VideoCue Pro comes with a decent number of titles that you can easily add text to, transition effects to create visual interests if you’re changing cameras or inserting images in-between snippets of text, and masks to make your recording visually even more interesting. I had only one element of criticism: the titles are all pre-defined and you can’t add titles to the Title panel by dragging from the desktop—I tried—unless you’re willing to open the application (in the Finder, right-click the application icon, and select “Show Package Contents”) and add images to the nested folder where the title images are located.
However, I’m not sure that you wouldn’t be breaking VideoCue by doing that, so I strongly advise against it. It would be nice, though to add your logo to VideoCue’s Title panel, because then you would have it available to you all the time. You can drag images in the Title area of your current videocast, though, so it’s not as big a deal as you might think at first.

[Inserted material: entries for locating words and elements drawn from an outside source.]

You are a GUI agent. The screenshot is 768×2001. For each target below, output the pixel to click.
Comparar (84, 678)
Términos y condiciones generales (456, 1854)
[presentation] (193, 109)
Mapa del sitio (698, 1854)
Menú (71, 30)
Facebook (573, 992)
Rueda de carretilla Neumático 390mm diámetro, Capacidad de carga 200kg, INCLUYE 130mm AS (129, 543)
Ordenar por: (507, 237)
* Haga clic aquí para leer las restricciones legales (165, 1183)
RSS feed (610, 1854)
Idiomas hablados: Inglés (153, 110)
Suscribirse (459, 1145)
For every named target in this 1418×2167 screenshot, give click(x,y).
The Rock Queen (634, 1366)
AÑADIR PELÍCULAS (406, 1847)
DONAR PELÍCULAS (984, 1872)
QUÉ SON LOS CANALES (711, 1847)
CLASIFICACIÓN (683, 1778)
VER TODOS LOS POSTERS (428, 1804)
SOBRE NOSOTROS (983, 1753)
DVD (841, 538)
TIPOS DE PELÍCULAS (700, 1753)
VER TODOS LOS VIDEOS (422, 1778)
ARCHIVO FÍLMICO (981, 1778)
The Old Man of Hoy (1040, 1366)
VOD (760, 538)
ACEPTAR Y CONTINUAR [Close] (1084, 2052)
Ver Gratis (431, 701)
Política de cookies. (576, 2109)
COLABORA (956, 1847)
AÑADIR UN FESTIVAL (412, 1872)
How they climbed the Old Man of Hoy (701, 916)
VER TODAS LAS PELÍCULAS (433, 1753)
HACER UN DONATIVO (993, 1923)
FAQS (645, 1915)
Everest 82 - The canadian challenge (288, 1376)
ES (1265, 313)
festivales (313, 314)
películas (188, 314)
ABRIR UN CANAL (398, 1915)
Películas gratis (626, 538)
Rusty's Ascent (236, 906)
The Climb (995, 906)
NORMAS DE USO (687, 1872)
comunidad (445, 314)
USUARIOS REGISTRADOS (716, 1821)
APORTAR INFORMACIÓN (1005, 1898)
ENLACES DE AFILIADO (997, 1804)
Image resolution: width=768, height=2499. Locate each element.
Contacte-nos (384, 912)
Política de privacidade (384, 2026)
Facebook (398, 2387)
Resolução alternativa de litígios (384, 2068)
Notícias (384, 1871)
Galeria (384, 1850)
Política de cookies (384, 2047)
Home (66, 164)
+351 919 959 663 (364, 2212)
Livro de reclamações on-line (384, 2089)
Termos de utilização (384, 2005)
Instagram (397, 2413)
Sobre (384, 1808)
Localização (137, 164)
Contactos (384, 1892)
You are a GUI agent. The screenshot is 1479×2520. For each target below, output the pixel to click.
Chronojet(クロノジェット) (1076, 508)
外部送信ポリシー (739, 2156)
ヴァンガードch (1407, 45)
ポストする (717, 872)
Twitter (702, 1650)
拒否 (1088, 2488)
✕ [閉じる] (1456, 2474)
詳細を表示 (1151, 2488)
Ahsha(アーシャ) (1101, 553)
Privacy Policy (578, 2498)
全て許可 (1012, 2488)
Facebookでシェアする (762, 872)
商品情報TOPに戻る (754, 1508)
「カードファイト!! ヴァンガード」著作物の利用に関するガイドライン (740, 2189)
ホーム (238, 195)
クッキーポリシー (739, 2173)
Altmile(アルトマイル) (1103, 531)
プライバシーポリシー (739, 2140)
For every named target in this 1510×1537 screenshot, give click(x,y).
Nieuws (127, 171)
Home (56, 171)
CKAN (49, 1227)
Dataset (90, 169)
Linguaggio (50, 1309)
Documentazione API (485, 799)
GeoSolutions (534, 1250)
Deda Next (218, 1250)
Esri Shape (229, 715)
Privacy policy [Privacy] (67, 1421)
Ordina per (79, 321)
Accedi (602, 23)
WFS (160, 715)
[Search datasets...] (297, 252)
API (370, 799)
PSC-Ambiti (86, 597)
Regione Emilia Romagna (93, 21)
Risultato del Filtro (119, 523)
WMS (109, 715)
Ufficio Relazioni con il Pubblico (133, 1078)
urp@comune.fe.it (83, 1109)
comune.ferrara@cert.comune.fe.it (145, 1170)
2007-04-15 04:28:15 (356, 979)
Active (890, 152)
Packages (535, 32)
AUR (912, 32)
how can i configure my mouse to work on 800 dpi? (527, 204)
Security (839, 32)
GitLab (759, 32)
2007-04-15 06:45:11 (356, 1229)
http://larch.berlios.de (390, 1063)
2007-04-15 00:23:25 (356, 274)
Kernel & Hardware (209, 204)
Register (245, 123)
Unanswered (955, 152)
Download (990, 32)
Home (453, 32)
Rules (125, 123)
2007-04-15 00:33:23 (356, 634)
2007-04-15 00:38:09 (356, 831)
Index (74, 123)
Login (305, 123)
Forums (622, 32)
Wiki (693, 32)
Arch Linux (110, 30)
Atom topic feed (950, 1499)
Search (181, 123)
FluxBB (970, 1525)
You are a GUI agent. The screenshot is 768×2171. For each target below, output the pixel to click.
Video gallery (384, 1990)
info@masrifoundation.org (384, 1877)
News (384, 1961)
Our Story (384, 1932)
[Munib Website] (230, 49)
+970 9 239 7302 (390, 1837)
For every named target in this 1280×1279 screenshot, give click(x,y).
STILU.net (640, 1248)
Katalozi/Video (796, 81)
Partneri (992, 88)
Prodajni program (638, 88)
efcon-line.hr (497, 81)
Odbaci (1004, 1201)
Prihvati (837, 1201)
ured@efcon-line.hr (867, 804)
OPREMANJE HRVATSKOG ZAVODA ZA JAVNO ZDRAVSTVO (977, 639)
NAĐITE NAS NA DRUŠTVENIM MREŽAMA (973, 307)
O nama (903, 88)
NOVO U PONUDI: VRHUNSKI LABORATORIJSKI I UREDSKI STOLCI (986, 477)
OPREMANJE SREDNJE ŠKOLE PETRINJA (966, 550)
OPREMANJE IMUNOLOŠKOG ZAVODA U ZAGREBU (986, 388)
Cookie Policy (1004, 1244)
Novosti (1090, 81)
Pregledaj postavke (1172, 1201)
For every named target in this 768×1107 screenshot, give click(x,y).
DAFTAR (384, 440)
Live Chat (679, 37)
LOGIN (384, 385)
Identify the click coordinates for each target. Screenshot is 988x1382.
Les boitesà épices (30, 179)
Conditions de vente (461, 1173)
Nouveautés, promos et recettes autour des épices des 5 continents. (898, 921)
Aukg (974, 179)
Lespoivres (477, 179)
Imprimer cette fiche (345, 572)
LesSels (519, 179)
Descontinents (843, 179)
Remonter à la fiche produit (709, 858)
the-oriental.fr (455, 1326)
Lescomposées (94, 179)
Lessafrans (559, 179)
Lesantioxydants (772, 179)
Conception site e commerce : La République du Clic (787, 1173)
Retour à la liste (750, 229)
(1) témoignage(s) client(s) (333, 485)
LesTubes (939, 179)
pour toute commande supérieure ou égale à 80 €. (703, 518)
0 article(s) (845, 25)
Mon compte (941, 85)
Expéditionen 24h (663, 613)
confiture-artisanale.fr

The VideoCue Pro teleprompter is an example of how well this application has been thought out. It can be made to move faster or slower by either dragging the slider from the tortoise icon to the rabbit icon or by tapping the up or down arrows on an extended keyboard. You can constantly change the speed as you read, so reading from the screen doesn’t make you sound like a robot.
The only grudge I have against the teleprompter is that I can’t seem to find a good place to anchor my iSight without being visibly busy looking at a computer screen instead of the camera itself. By trying out varying positions, I learned that you really must keep a rather big distance between you and the camera in order for people not to get the idea you’re actually reading from screen.

It’s the way a TV studio is set up: the news anchor sits at a fair distance from the camera with the teleprompter below the camera. That’s perfectly alright for publishers, who are increasingly venturing into broadcast and all it takes, anyway.

To publishers on a budget, I can only say: take a look at VideoCue; it’s definitely worth its price.